Text zur Durchsicht:
+ + + +
Spannend und informativ!
Der WestenJosephine Quinn hat mit "Der Westen: Eine Erfindung der globalen Welt. 4000 Jahre Geschichte" ein Werk abgeliefert, das seine LeserInnen unglaublich detailreich, spannend und informativ auf eine Reise ...
Josephine Quinn hat mit "Der Westen: Eine Erfindung der globalen Welt. 4000 Jahre Geschichte" ein Werk abgeliefert, das seine LeserInnen unglaublich detailreich, spannend und informativ auf eine Reise nimmt, die von der Bronzezeit an ca. 4000 Jahre Geschichte rekonstruiert und einordnet. Ich habe es geliebt!
+ + + +
(Gespeicherte Einträge)
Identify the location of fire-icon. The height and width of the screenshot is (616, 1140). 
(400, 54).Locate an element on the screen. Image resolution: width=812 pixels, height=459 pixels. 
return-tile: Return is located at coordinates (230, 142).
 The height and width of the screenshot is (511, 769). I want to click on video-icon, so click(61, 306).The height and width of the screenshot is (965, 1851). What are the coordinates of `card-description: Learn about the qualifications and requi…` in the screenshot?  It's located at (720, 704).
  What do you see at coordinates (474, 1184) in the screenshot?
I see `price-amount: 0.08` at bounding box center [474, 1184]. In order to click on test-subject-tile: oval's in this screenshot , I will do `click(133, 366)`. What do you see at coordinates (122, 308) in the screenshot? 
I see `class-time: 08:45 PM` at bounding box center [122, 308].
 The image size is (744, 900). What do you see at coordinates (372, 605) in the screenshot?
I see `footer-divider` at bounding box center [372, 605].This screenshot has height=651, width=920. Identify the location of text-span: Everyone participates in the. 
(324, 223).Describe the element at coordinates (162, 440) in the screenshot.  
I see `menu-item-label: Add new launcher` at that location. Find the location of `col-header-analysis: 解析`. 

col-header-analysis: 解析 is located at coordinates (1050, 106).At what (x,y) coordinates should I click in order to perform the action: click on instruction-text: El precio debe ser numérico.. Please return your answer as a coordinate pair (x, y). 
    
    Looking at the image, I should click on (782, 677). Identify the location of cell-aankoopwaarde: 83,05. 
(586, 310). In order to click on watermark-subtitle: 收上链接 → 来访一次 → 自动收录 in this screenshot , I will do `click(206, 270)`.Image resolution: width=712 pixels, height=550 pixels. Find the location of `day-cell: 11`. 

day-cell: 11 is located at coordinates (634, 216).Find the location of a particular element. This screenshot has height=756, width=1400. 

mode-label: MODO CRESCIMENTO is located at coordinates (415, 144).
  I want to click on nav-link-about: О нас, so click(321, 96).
+ + + +
Arbeitsauftrag: Führe die Buchbesprechung zu „Der Westen“ von Josephine Quinn im Anschluss an ihren letzten Satz weiter.

Antwortfeld:
Zunächst einmal: Der Detailreichtum und damit einhergehend die Informationsfülle sind anfangs ziemlich einschüchternd. Ich habe aber schnell festgestellt, dass der Aufbau des Buches so gestaltet wurde, dass die LeserInnen nach jedem Kapitel durchatmen, reflektieren und das Geschriebene verinnerlichen können. Das führt zwar dazu, dass es in meinem Fall etwas länger dauerte, das Buch komplett zu lesen, aber dafür war trotz der Fülle die Lektüre entspannt. So macht Geschichte Spaß!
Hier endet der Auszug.